Onlangs presenteerde de rekenmeester voor de financiën van huishoudens (het NIBUD) koopkrachtplaatjes. Veel ouderen met AOW en een aanvullend pensioen zijn geschrokken van die plaatjes. En dat kan ik me voorstellen. Want ouderen met een aanvullend pensioen lijken er enorm op achteruit te gaan. Tot wel tien procent over de komende vijf jaar. Graag zou ik al die mensen tot op de eurocent nauwkeurig vertellen wat er de komende jaren met hun koopkracht gebeurt. Maar de werkelijkheid is ingewikkelder dan de cijfers van het Nibud.
De belangrijkste reden dat sommige gepensioneerden er op achteruit gaan heeft niets te maken met de plannen van het nieuwe kabinet. Dat komt door de moeilijke tijden die de pensioenfondsen doormaken. Door de crisis zijn sommige pensioenfondsen in zwaar weer terecht gekomen. De PvdA heeft daarbij niet toegekeken. Korten op pensioenen mag alleen een laatste redmiddel zijn. Maar de PvdA kiest ook voor een eerlijke verdeling van de lasten tussen oud en jong. De spelregels voor pensioenfondsen zijn daarom dit najaar zo aangepast dat twee gouden regels overeind blijven: een goed pensioen nu, een goed pensioen later.
Om ervoor te zorgen dat ook in de toekomst mensen nog kunnen rekenen op een pensioen, kunnen sommige fondsen het pensioen niet volledig indexeren en een aantal fondsen verlaagt zelfs het pensioen (tot maximaal zeven procent volgend jaar). Gezonde pensioenfondsen laten de pensioenuitkering wel gewoon meegroeien met de inflatie. Iedereen die pensioen ontvangt heeft al bericht gehad wat dat voor hem of haar kan gaan betekenen. Soms is dat ondanks hetgeen de PvdA bereikt heeft behoorlijk zuur, soms is er niets aan de hand.
Vanwaar dan toch de nieuwe onrust? Dat komt omdat de rekenmeester voor de huishoudens (het NIBUD) de verschillende kortingen van de verschillende pensioenfondsen heeft gemiddeld. Alle kortingen bij elkaar opgeteld leiden tot een gemiddelde korting van 0,75% voor alle gepensioneerden in 2017 ten opzichte van 2012. Voor mensen zijn de gevolgen echter heel verschillend.

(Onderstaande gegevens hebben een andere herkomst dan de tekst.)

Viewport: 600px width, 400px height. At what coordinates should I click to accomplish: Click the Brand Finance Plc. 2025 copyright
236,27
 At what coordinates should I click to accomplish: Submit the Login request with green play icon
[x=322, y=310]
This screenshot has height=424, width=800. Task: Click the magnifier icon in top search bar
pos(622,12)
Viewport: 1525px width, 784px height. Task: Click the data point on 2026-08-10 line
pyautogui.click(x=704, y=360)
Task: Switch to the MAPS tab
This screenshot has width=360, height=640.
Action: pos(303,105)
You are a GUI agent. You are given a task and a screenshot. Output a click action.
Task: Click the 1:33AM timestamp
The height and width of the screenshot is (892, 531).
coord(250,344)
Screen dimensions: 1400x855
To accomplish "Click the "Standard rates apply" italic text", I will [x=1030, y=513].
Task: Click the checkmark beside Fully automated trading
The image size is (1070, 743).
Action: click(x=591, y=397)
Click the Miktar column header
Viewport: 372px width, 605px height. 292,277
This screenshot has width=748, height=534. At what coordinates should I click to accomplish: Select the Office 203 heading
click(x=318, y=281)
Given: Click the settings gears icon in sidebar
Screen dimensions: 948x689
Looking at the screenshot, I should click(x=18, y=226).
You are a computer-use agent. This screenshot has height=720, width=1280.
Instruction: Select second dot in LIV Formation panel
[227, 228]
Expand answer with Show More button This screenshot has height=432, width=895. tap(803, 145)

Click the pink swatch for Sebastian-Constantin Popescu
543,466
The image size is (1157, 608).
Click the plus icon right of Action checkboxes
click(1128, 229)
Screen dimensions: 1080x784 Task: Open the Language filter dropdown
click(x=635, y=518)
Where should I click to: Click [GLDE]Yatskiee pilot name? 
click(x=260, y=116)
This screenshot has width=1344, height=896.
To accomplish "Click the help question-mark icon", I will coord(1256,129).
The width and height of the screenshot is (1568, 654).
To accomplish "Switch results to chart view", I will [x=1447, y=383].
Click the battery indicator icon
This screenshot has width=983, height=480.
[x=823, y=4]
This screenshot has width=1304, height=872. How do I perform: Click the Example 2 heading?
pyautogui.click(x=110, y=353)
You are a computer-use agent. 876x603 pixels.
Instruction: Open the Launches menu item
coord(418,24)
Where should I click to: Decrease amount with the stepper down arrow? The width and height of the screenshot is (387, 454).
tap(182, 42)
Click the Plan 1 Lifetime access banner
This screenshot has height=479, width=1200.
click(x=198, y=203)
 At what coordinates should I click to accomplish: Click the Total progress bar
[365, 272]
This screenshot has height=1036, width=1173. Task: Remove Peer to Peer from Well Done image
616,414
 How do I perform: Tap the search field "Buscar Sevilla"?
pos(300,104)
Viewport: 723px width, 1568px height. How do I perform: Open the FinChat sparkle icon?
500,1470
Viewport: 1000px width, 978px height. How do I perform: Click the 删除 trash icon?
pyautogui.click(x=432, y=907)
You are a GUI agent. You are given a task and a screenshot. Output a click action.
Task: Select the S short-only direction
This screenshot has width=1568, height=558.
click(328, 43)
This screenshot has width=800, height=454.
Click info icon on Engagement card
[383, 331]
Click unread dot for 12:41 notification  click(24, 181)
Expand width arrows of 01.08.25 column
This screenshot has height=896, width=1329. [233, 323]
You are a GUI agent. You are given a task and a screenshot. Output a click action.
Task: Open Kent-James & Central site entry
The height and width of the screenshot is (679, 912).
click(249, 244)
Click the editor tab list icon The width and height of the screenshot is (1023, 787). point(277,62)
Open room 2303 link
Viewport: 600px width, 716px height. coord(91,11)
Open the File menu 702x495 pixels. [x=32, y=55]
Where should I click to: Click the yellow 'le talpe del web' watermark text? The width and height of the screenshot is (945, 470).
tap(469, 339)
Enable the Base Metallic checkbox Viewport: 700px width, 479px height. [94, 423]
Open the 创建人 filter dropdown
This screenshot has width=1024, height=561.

Veel mensen denken dat dit nu bovenop de korting komt waar hun pensioenfonds hen over heeft bericht. Maar dat klopt dus niet. De plannen van het kabinet hebben een klein maar eerlijk effect op de koopkracht van gepensioneerden. Mensen met alleen AOW of een klein aanvullend pensioen gaan er een beetje op vooruit. Mensen met een groot aanvullend pensioen leveren een beetje in.
Wij zullen ons de komende jaren sterk maken voor mensen met een klein pensioen. Dat deden we als PvdA door een AOW af te dwingen die stijgt als het leven duurder wordt. Dat doen we door de koopkrachteffecten van Kabinetsbeleid scherp onder de loep te nemen. Dat doen we door de spelregels voor pensioenfondsen zo op te stellen dat een goed pensioen vandaag en morgen verzekerd is. En uiteraard letten we in het bijzonder op mensen met een klein pensioen. Want eerlijk delen staat bij ons voorop.